Michael Jamin likes to describe the TV writer’s room as being held captive like veal. You don’t leave – they even bring your lunch to you. You essentially have to stay and work in a room with a group of writers (size of the group depending on the show).

If you’ve ever watched movie credits before and seen a whole bunch of producer titles, perhaps you’ve asked yourself why there are a whole bunch of producers. While the title of “producer” may sound like a big role, these producer titles are usually referring to a bunch of TV writers.

Writing Careers in Hollywood Defined

So, who exactly is in the writers’ room and what exactly do the different producer titles mean? Here are some role descriptions in order of the writers’ room hierarchy:

Staff Writer: This is pretty much the “newest baby writer” as Jamin calls them. As a staff writer, you probably don’t have any experience and have just broken into Hollywood. It’s your first year on the job.

Story Editor: After one year as a Staff Writer, you’re usually promoted to Story Editor. You have a little bit of experience under your belt and are now in the credits – though, typically at the end.

Executive Story Editor: The significance of this role has changed over the years. Back in the 60’s, this was practically the showrunner. If you have this role nowadays, however, you’re still in a lower level TV writer role and don’t have any showrunner duties.

→ **Exercise goal**
Answer these questions from the writers' room text:
1. What does Michael Jamin compare being in the writers' room to?
2. How long does a Staff Writer usually work before being promoted to Story Editor?
3. What was the Executive Story Editor practically in the 60's?
The material after this sentence is not part of the writers' room text.

→ **Supplied records**
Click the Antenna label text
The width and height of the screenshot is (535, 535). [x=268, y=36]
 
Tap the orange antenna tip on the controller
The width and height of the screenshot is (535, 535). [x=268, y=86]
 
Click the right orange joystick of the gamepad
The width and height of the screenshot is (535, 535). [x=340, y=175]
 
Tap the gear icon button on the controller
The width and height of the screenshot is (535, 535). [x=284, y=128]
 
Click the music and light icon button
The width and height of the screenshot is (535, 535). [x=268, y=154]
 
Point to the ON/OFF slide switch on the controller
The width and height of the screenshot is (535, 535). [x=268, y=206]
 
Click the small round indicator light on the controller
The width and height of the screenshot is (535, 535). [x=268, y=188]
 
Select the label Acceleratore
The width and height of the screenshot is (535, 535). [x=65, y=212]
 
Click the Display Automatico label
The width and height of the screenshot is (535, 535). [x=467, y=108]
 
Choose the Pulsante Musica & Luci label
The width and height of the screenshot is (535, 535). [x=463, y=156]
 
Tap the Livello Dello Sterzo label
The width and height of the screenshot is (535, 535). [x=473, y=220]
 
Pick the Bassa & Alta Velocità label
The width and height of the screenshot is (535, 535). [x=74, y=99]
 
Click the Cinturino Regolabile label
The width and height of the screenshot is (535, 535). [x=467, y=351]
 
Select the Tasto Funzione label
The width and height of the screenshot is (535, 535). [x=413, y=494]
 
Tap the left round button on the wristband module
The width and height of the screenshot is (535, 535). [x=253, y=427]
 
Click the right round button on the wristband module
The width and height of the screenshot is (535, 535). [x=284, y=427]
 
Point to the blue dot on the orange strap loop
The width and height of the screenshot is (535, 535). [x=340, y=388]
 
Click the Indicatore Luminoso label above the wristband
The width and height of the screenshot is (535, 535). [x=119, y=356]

→ **Exercise result**
1. Being held captive like veal.
2. One year.
3. The showrunner.